__Texte fourni__.
-=-=-

Gros temps pour la viande
par jjwaDal
vendredi 5 janvier 2018
Lordon a coutûme de dire que « la force du capitalisme, c'est l'abstraction et l'éloignement ». Il veut dire par là que le cerveau humain n'est pas équipé naturellement de la capacité à appréhender des phénomènes complexes et distants.
Difficile de culpabiliser pour des actes dont on ne peut percevoir les conséquences que nous réprouverions si nous pouvions les comprendre et surtout les voir à l'oeuvre.
Il y a plus de 30 ans que j'essaie à l'occasion de faire passer un message simple qui est que notre régime alimentaire occidental récent est absolument insoutenable à échelle globale, pas essentiellement pour des raisons morales, mais pour des raisons physiques, la Terre n'étant simplement pas assez grande.
L'actualité récente apporte des évolutions très intéressantes dans deux directions différentes mais pouvant aboutir au même résultat : une humanité nourrie et un environnement (relativement) préservé.
Bien avant cet extrême, si nous devons utiliser la totalité des terres où des végétaux peuvent pousser pour notre élevage et nos cultures, implicitement on admet qu'il n'y a plus pour l'ensemble des autres espèces que les déserts chauds ou froids et donc qu'on programme dans notre assiette un écocide de grande ampleur. Le « marché » est là pour répondre aux demandes des individus pas pour se soucier des loups, renards, belettes, éléphants, grenouilles.

-=-=-

__Données extraites__.

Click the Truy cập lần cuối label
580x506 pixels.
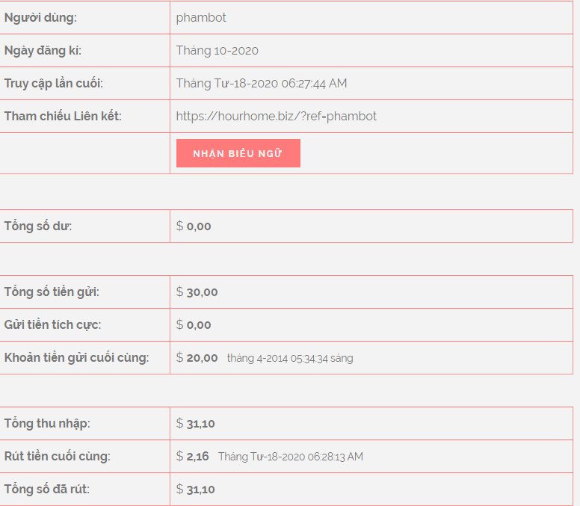(54, 83)
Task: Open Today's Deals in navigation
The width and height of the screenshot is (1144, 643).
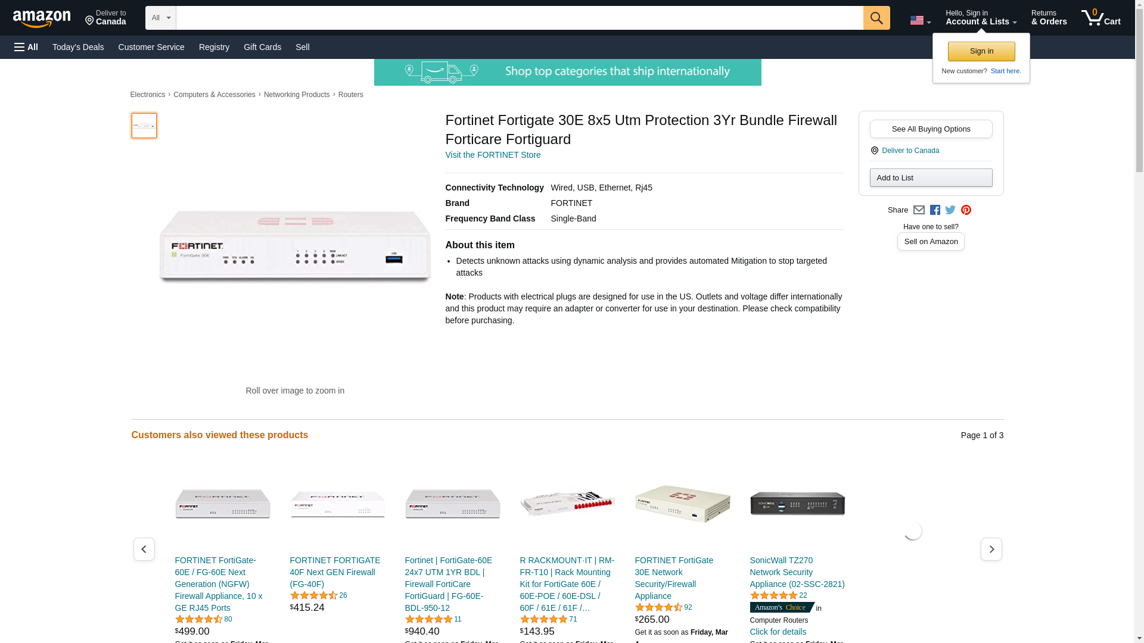Action: pyautogui.click(x=78, y=47)
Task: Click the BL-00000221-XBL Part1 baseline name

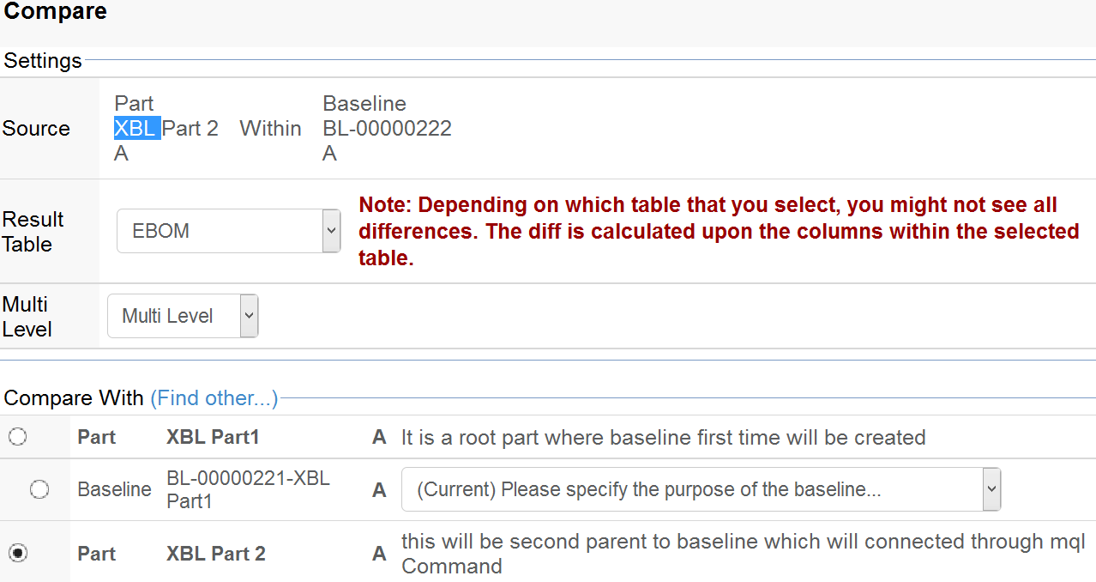Action: click(x=248, y=489)
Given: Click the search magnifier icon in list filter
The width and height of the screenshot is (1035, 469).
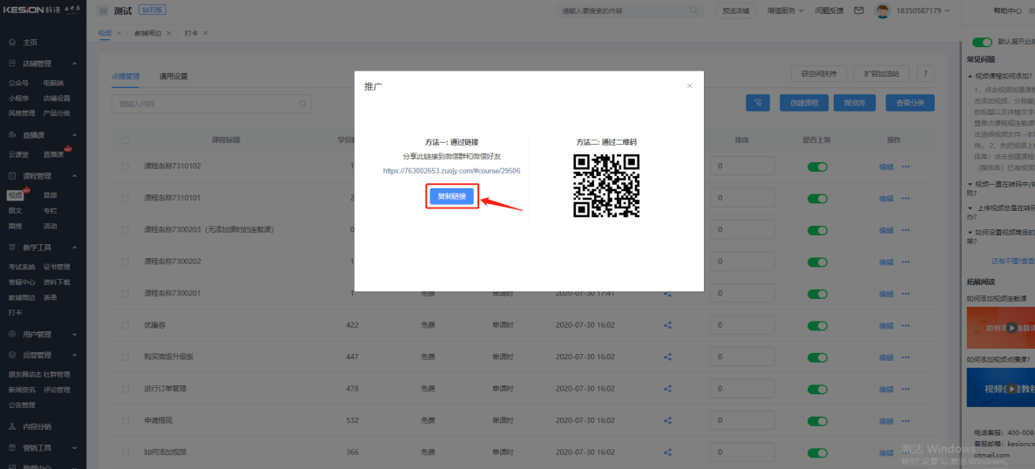Looking at the screenshot, I should [x=303, y=104].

-=-=-

__Travail demandé__.
a) Dans le billet sur la viande, pour quelles raisons l'auteur juge-t-il le régime alimentaire occidental récent insoutenable à l'échelle globale ?
b) Poursuivez le billet sur la viande à la suite de sa dernière phrase.
La liste ci-dessus provient d'une autre source que le billet sur la viande.

__Réponses fournies__.
a) Pour des raisons physiques, la Terre n'étant simplement pas assez grande.

b)
Si le produit de notre empreinte individuelle par nos effectifs (actuel et à venir) approche de cette nouvelle limite c'est clairement un choix de civilisation. Rayer de la carte la quasi totalité des grandes espèces pour pouvoir manger de la viande à volonté a minima nécessiterait que les acteurs soient conscients des conséquences de leur mode de vie.
Une étude récente montre par ex que sur la surface agricole US on peut soit nourrir 402 millions d'américains avec leurs actuel mode alimentaire ou 807 millions de végétariens. Un facteur 2 ne semble pas énorme, mais il est dû au fait qu'ils disposent de vastes surfaces éligibles à l'élevage extensif mais pas aux cultures intensives.
Au-delà de leur population ils peuvent donc nourrir soit 80 millions de gens se nourrissant comme eux ou quasiment 500 millions de végétariens (lacto-végétariens). Difficile quand on mange un hamburger chez Mc Donald au lieu de croquer une galette de lentilles d'imaginer l'ampleur des conséquences de préférences culturelles individuelles appliquées à vaste échelle. Nous sommes omnivores signifie bien que nous pouvons si nous le voulons manger de tout, pas que nous le devons.
Assez curieusement, ceux se préoccupant de la démographie des autres (qui est pour l'essentiel pliée avec un pic de 10/11 milliard peu évitable) et comment nous allons les nourrir ignorent ces chiffres particulièrement accusateurs pour notre mode de vie.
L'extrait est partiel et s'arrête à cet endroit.